05. Leo Kristi – Bencana Tanah Negara
Tembang yang menggetarkan hati dan menggugah kesadaran. Leo Kristi benar-benar berhasil mengilustrasikan Bencana Tanah Negara pada tiap aroma yang lahir dari petikan gitar dan lirik dalam lagu ini. Bersyukurlah. Dan jangan mendustakan nikmat. Lagu ini, dan juga berbagai bencana yang terjadi, bagi saya keduanya adalah suatu nikmat, yang ada untuk saling mengisi. Dan dari bersyukur, kita bangkit. Dari bersyukur kita percaya.
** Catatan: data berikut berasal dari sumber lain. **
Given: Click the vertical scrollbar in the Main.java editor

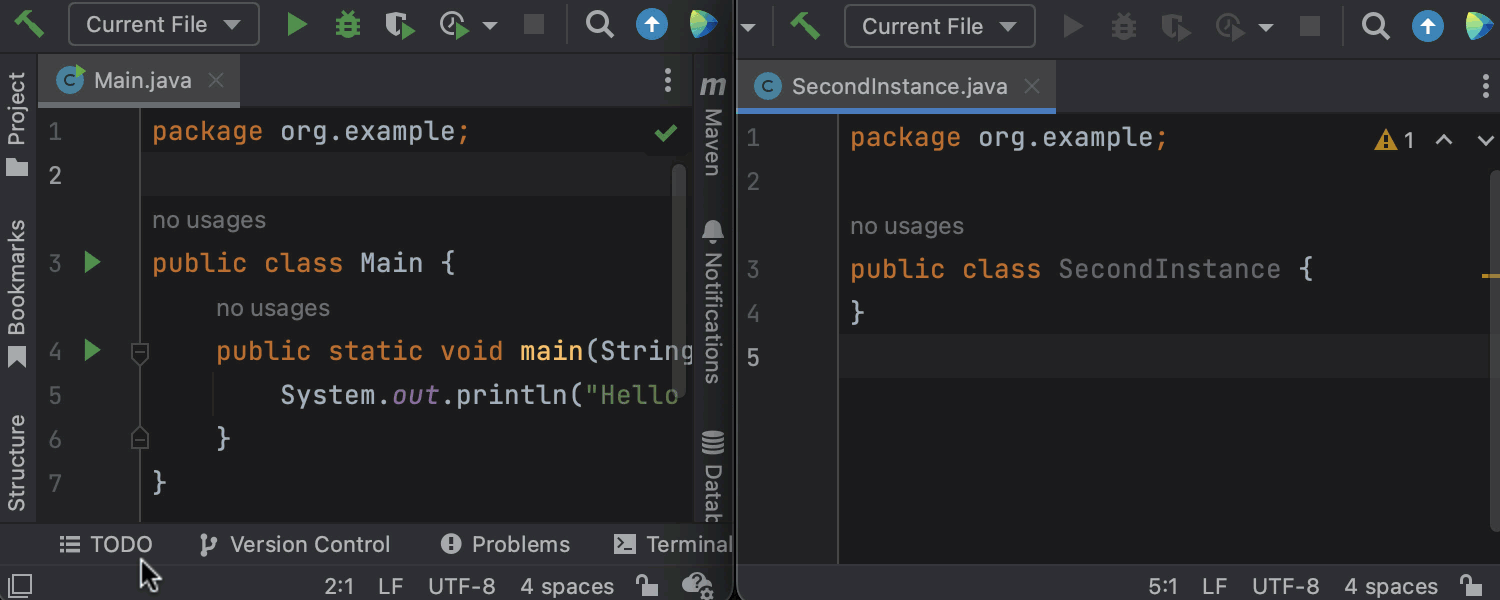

06. Seek Six Sick – Black Box Television (Anjing dan Kucing + Lelah)
Gila. Itu hal yang terbersit dalam benak saya ketika pertama kali bertatap dengar dengan tembang ini. Sebuah kebisingan yang artistic, perawan, dan memabukkan. Penggetar hati yang sukses mengilustrasi, melalui kreasi, tembang dan puisi. Dramatisasi adalah hal yang mungkin tak terhindarkan ketika kita bermaksud memberikan nyawa pada suatu karya. Tergantung bagaimana kita menempatkan atau member porsi dramatisasi dalam karya tersebut. Drama yang bersemi pada lagu ini, tidak ada maksud membohongi, memang itu yang terjadi. Drama itu ada dalam lika-liku sandiwara kehidupan kita. Ini sungguh terjadi, televise, dulu dan sekarang, banyak memberi hal yang kita sebenarnya tidak perlu. Tidak penting. Televisi itu mengerikan, mereka telah mencuci otak kita teman. Oh tidaaaaak….
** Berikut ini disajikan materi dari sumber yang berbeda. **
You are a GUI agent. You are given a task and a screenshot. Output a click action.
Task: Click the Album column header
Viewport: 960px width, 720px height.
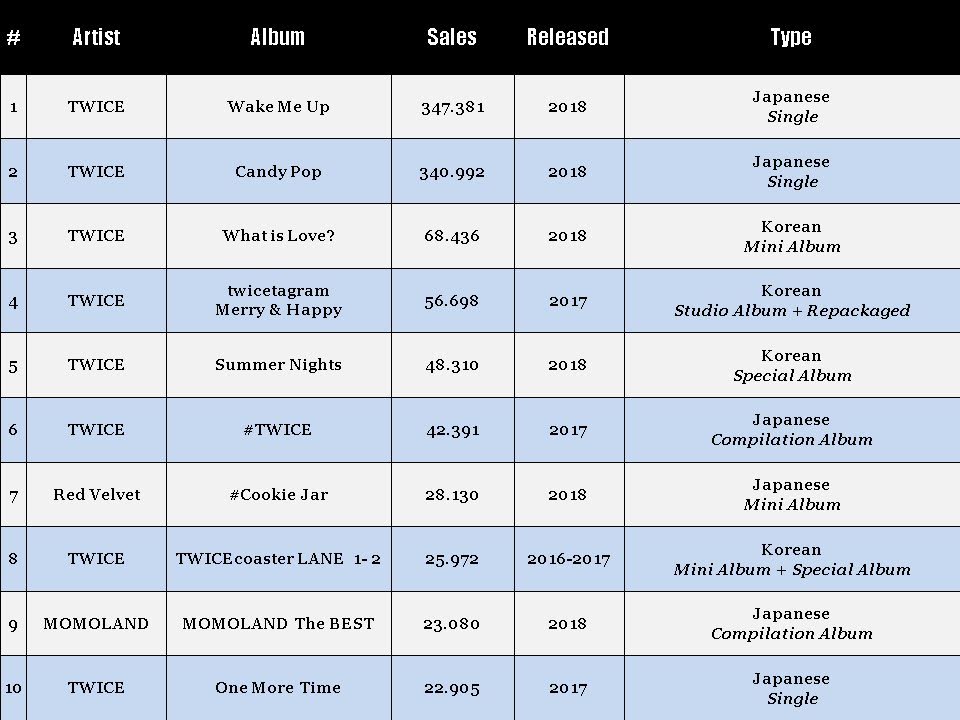coord(278,37)
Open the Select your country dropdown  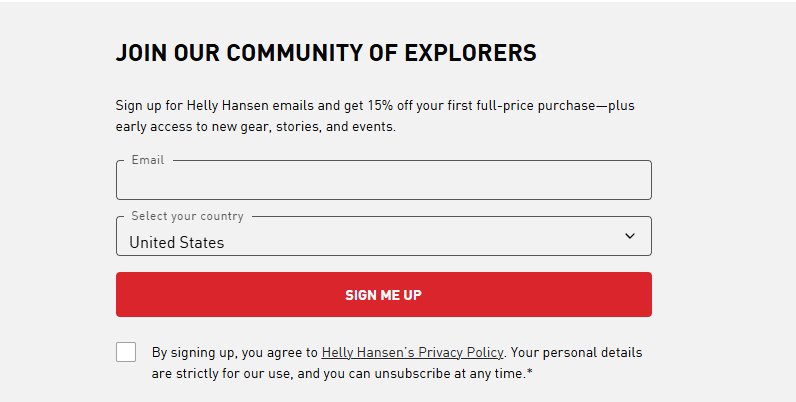(x=383, y=237)
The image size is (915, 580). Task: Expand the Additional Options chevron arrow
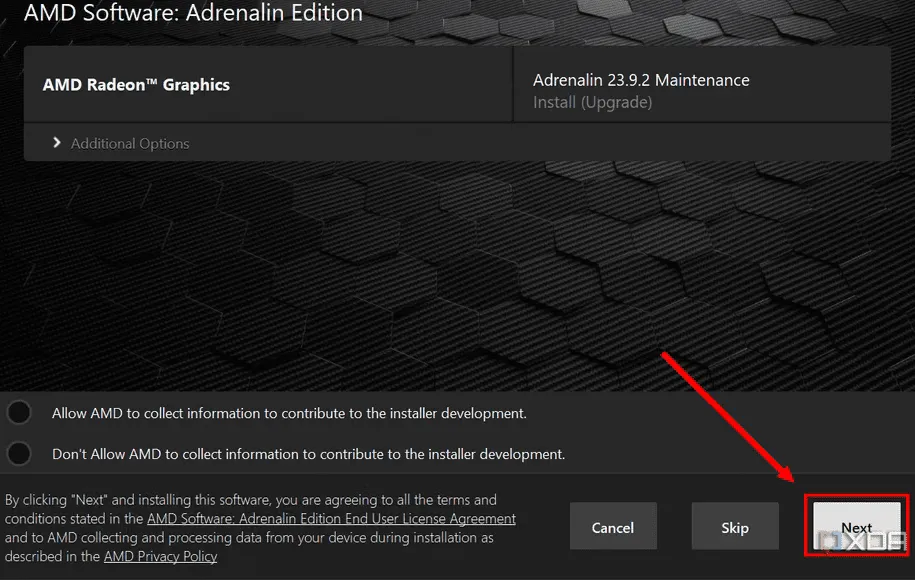point(57,143)
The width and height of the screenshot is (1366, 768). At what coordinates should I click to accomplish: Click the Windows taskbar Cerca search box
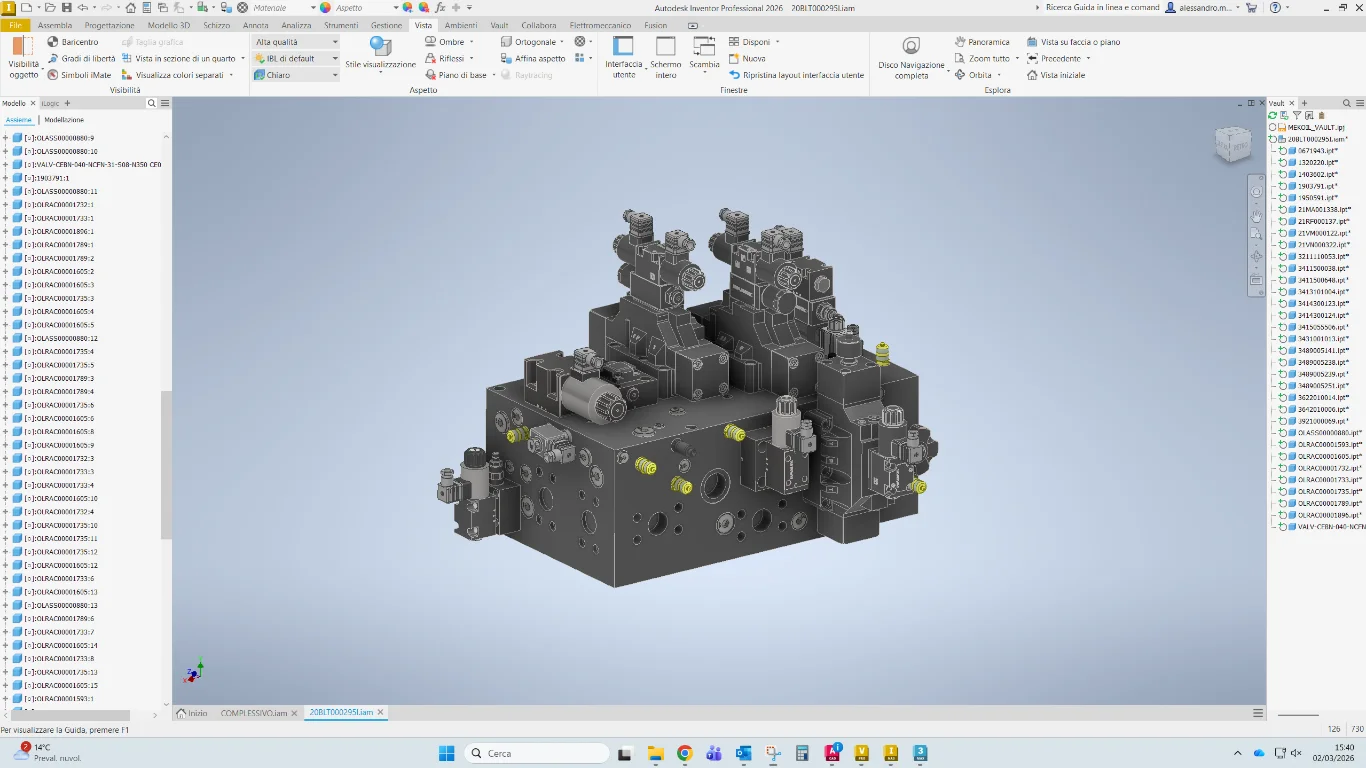538,753
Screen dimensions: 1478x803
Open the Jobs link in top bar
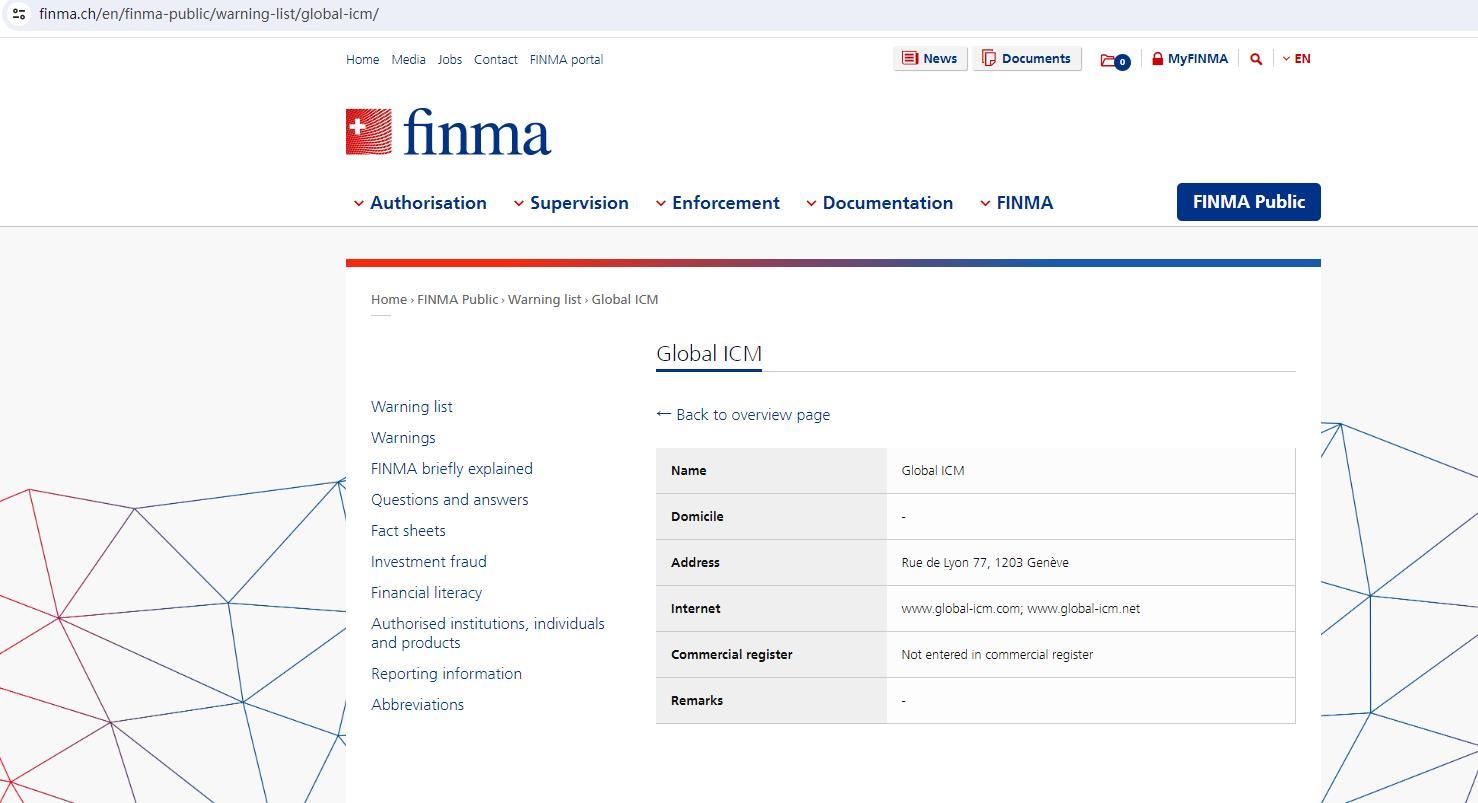pyautogui.click(x=449, y=60)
07. Lilis Surjani – Badju Loreng
08. Kontaminasi Kapitalis – Cabut Dwi Fungsi ABRI
Lilis Surjani adalah seorang penyanyi lama dengan karya berlimpah mulai dari lagu tradisional yang penuh nilai budaya dan keluhuran, sampai lagu kisah kepahlawanan Ir. Soekarno yang membuat album “….Ia Tetap Diatas!!” dicekal oleh presiden rezim orde baru. Disini saya berusaha mengilustrasikan kontradiksi tentang apa yang jeng Lilis nyanyikan tentang ABRI pada masa itu, kekagumanya dan kebanggaanya, lalu bagaimana generasi setelahnya dengan bentuk bebunyian yang berbeda, mengutarakan ketidaksukaan mereka kepada ABRI. Waktu mereka bernyanyi dan berdansa mereka sama-sama muda. Namun hal yang membuat mereka berdansa sangat berbeda. Waktunya jelas jauh berbeda. Namun hal ini bisa menjadi gambaran tentang apa yang terjadi dulu dan sekarang. Seperti suatu tamparan pada kita agar kita bangkit dan bertanya, meskipun ABRI sudah dibubarkan, tapi keberadaan tentara tidak dibubarkan bukan? Apakah kita benar-benar membutuhkan adanya tentara-tentara itu?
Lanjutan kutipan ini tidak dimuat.